TASK BRIEF:
Reproduce the lines of the entries below without any change, beginning with the line that contains "Viewport: 415px width, 175px" and ending with the line that contains "point(71,96)", both included.

Start DATASET EXCERPTS

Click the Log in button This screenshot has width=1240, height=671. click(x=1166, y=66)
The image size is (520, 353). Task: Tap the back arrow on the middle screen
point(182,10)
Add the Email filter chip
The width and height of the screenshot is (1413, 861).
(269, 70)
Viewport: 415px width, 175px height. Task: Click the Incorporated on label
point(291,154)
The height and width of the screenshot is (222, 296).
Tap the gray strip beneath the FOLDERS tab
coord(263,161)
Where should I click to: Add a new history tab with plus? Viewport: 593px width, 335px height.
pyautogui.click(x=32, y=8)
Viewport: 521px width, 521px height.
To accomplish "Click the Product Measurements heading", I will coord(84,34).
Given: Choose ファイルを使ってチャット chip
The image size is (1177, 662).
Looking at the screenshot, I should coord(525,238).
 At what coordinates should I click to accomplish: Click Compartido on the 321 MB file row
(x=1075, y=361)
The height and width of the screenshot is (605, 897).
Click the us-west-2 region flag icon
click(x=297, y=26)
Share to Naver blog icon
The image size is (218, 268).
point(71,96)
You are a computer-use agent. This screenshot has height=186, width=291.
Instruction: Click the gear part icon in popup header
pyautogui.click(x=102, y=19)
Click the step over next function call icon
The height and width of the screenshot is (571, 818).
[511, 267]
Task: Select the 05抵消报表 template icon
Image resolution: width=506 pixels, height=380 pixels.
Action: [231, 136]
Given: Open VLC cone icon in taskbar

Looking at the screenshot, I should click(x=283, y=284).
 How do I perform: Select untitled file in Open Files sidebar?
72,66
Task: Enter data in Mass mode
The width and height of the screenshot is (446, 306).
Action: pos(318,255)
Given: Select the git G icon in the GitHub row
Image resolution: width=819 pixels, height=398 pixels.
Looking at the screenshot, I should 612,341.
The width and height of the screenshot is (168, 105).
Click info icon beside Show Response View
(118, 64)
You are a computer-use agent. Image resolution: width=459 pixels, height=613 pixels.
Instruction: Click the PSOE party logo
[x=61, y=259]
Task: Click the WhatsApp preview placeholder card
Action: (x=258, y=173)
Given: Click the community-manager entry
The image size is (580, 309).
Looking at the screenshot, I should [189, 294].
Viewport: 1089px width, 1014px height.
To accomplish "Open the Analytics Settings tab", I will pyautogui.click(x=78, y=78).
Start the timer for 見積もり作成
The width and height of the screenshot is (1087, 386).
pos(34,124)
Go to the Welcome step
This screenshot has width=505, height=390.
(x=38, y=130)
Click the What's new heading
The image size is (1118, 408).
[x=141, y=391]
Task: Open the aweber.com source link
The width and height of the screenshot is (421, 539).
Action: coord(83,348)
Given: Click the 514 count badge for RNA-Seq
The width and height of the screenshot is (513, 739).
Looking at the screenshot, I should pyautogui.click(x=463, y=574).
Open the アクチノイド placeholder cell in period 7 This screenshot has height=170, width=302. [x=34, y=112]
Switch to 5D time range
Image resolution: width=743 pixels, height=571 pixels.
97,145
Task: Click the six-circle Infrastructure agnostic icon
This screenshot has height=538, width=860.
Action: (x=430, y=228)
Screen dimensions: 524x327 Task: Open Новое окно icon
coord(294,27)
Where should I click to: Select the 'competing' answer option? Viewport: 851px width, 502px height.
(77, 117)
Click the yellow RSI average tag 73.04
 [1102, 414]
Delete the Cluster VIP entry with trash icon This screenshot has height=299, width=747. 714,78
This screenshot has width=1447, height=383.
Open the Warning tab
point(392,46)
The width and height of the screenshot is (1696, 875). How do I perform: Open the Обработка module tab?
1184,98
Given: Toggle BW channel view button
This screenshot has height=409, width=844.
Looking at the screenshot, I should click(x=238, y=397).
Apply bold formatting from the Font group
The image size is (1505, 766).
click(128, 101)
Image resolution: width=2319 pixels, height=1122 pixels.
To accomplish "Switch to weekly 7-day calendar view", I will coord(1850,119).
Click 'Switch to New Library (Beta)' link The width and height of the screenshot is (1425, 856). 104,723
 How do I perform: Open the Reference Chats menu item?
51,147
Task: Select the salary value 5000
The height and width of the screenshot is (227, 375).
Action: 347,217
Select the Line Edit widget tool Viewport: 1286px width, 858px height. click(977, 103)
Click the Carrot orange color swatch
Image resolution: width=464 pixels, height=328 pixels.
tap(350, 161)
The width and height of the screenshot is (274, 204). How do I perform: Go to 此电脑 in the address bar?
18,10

End DATASET EXCERPTS

IN RESPONSE:
Viewport: 415px width, 175px height. Task: Click the Incorporated on label
point(291,154)
The height and width of the screenshot is (222, 296).
Tap the gray strip beneath the FOLDERS tab
coord(263,161)
Where should I click to: Add a new history tab with plus? Viewport: 593px width, 335px height.
pyautogui.click(x=32, y=8)
Viewport: 521px width, 521px height.
To accomplish "Click the Product Measurements heading", I will coord(84,34).
Given: Choose ファイルを使ってチャット chip
The image size is (1177, 662).
Looking at the screenshot, I should coord(525,238).
 At what coordinates should I click to accomplish: Click Compartido on the 321 MB file row
(x=1075, y=361)
The height and width of the screenshot is (605, 897).
Click the us-west-2 region flag icon
click(x=297, y=26)
Share to Naver blog icon
The image size is (218, 268).
point(71,96)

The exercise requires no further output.